Found one intermediate bound-stone near the powder-mill drying-house on the bank of the river. The worker-men there wore shoes without iron tacks. He said that the kernel-house was the most dangerous, the drying-house next, the press-house next. One of the powder-mill buildings in Concord? The potato vines and the beans which were still green are now blackened and flattened by the frost. 28
A funny thing happened to Thoreau every time he looked at his compass: his mind strayed from its close focus on straight lines, and then he was off, expertly wandering, running seemingly unconnected things — gossip, stone walls, labor exploitation, phenology — all together, creating a subjective, historical, experiential patchwork of a map at the very same time that he was employed as the legal guardian of the town’s boundaries. 29 His journal entries tell of death’s economic balance sheet: powder leveled troops as well as mountains and forests. (“The willow reach by Lee’s Bridge has been stripped for powder,” he wrote, a month before the walk with the selectmen.) 30 They tell us of commerce and communication with the larger port city of Boston. We learn that poisonous plants grow, and we hear what might be a bit of loose talk, or possibly a morality tale about vanity, or maybe a lesson about the loss of local, rooted knowledge; we hear of early efforts at historic preservation. We learn that workers in the powder mills — who were helping to make munitions for the Mexican-American War — wore shoes without hobnails so that the simple human act of walking, of striking one’s feet on the ground, wouldn’t kick up sparks. And finally, Thoreau took the time to record the change of seasons, to notice that the window in which certain crops could thrive was shuttered tight against the cold.

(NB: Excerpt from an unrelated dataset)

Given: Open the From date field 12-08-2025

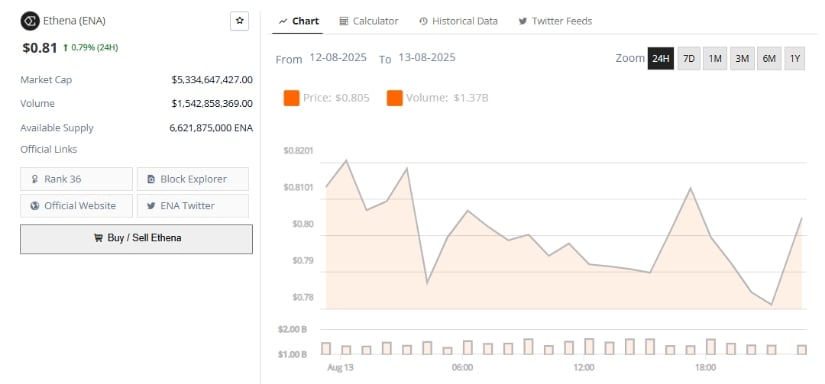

No matter how precise one’s instrumentation, a well-trained mind will always stumble upon the unknown, the fantastic, the enchanted.
His journals are filled with such moments, and he learned to survey in order that he might discover how to get lost; to triangulate between nature and humankind; to pinpoint the connections that emplace a person in a deep context at once cultural, economic, and natural; to find himself. “The boundaries of the actual are no more fixed and rigid than the elasticity of our imaginations,” Thoreau wrote in 1853, and the deliberate, blending, countermodern confusion he sowed between inanimate property and living creatures is a key to how he used his compass, and what for. 31 At the heart of his observations there is always a sense of wonder, an acknowledgment that no matter how precise one’s instrumentation, a well-trained mind will always stumble upon the unknown, the fantastic, the enchanted. 32
Simon Brown and his fellow improvers hired Thoreau because he was exact, and they hoped that his skill would keep the river in their control. 33 They were right; they won. 34 But Thoreau took the job so that he could spend time with one of his muses. “For the first time it occurred to me this afternoon what a piece of wonder a river is,” he wrote, in one of his very first journal entries, in the spring of 1838. “A huge volume of matter ceaselessly rolling through the fields and meadows of this substantial earth.” He was clearly in love. 35 Two decades later, he knew that piece of wonder intimately. He had filled his journal with hundreds of entries on the river’s height and temperature, which he would continue to monitor until he could no longer leave his bachelor’s bed, when he was dying of the tuberculosis that had been aggravated by a bitterly cold day spent counting the rings of trees.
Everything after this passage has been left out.